Okay, getting over that, I’m also not a great speaker and it’s not likely that I will ever be one.
I’ve had my rare great moments in both writing and speaking where I’ve written or spoken something uniquely insightful and powerful. In those instances, I wrote or spoke better than what I (and my audience) expected and we were all enthralled (and surprised). People actually quoted me afterwards, and I was proud and ecstatic.
For the most part, however, I’m usually crossing the finish line with a rousing “good enough, and sometimes better than good” rating for writing and speaking.
I do want to be better. I’d like to write something that’s particularly well-written and memorable, and I would like to say something where people treasure the words. In general, I want to be an effective and appreciated communicator.
In my last blog, I quoted Ursula Guin with excerpts that described words as powerful. Her point concerned good conversations being powerful and special, but it extends to writing as well. She was a brilliant writer and was internationally recognized for her stories, book, poems, essays, and criticisms. And speeches, as well.
Oh, to be able to write and speak like that!
Okay, so having decided to be a better writer and a better speaker (and a better conversationalist as a result), here’s what I think I need to do: conscious practice.

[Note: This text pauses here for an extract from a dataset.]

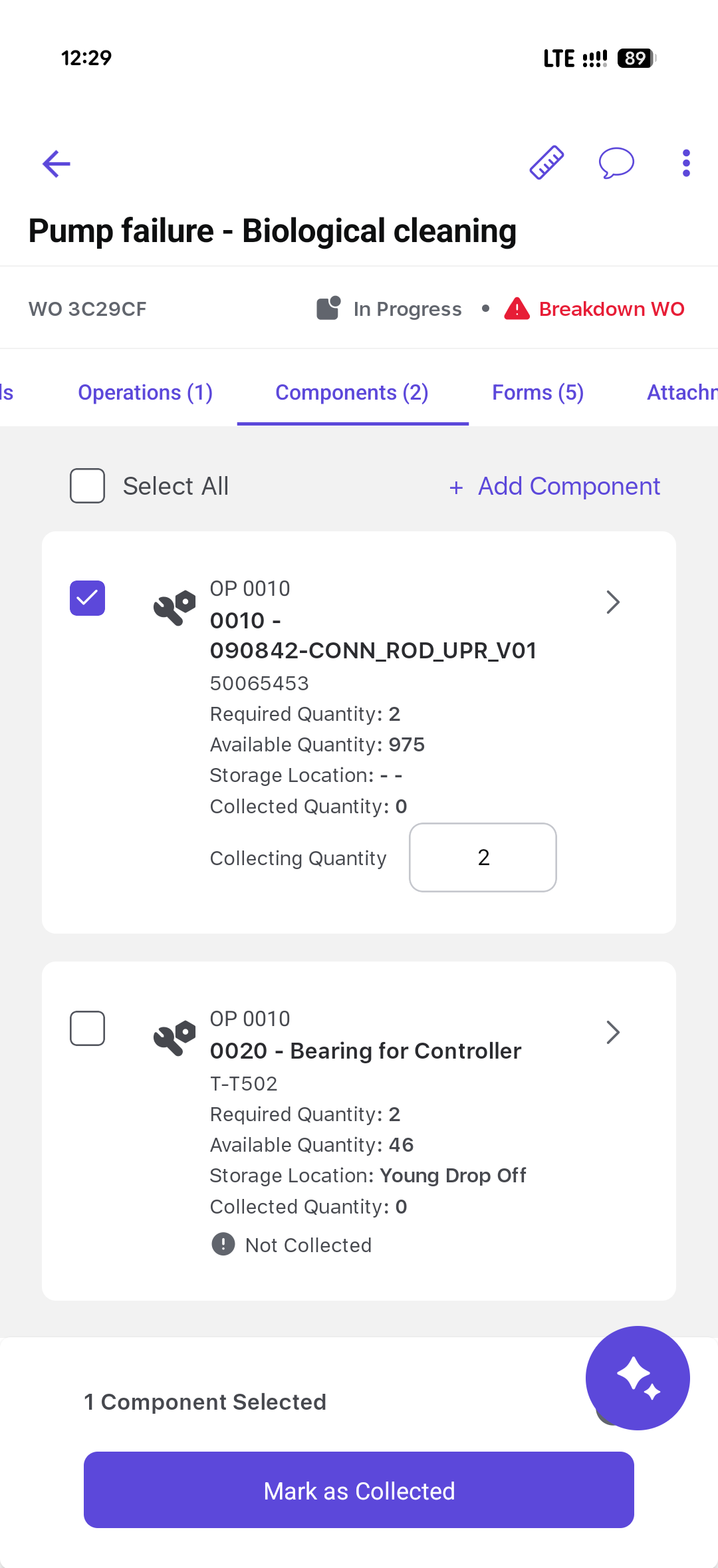Check the Select All checkbox

(x=87, y=485)
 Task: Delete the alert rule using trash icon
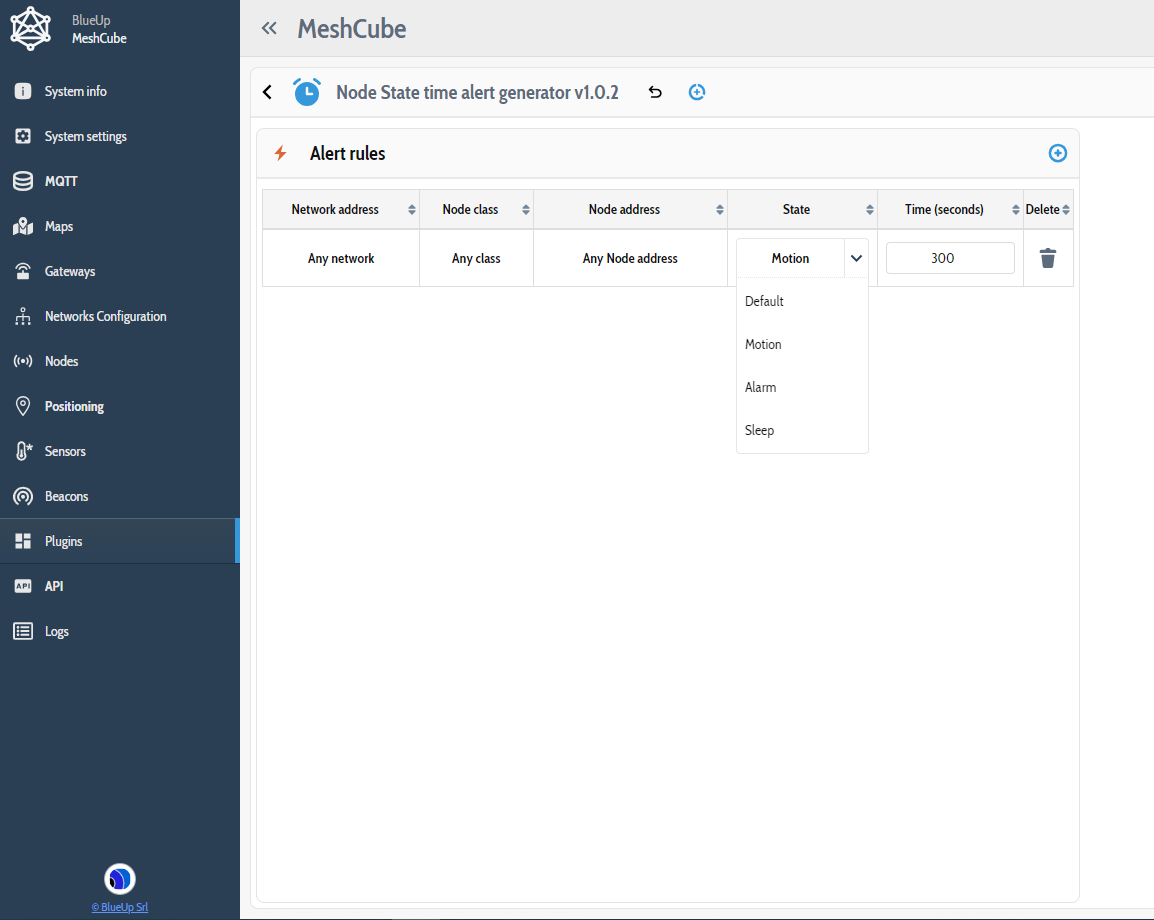(1047, 258)
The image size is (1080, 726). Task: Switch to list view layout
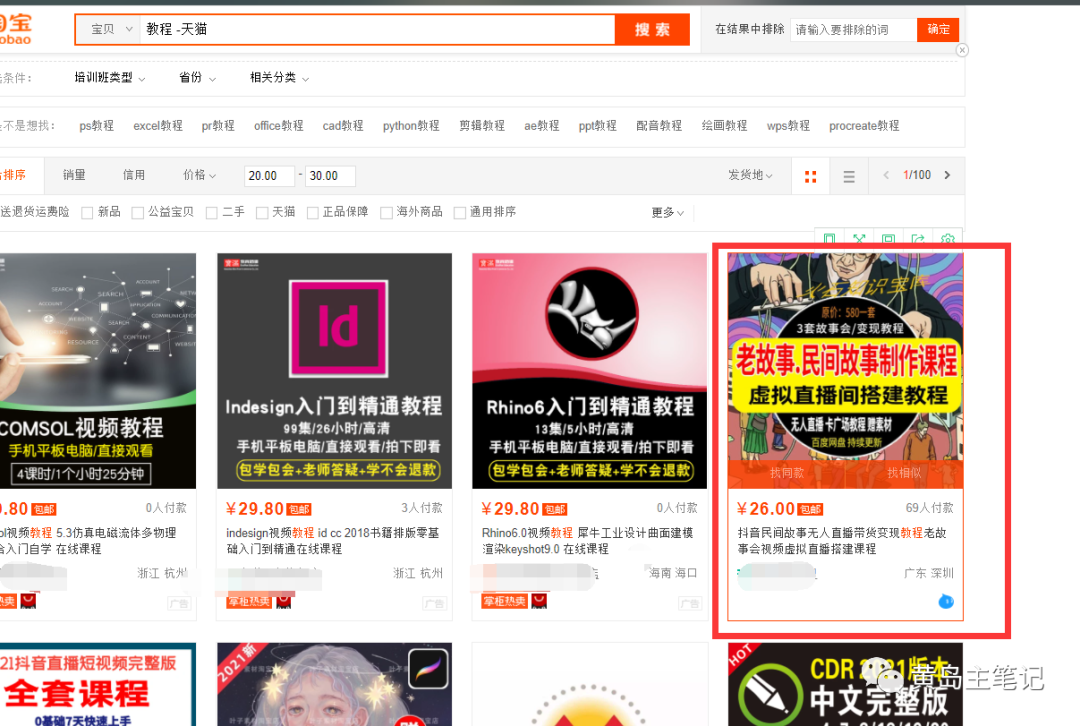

I want to be a writer? Write; write a lot. I want to be a speaker? Speak; have great conversations when I can. But as I am doing both, I need to be constantly reading what I write: paying attention to vocabulary, grammar, clarity, pace, and sentence structure; is what I just wrote really understandable and does it, at the same, evoke the emotion that I want? I need to be constantly listening to myself as I talk to people, or formally give a speech: am I saying things correctly, succinctly, using words that my audience uses, in a way that they hear what I want them to hear, and have I made them care about what I’m saying?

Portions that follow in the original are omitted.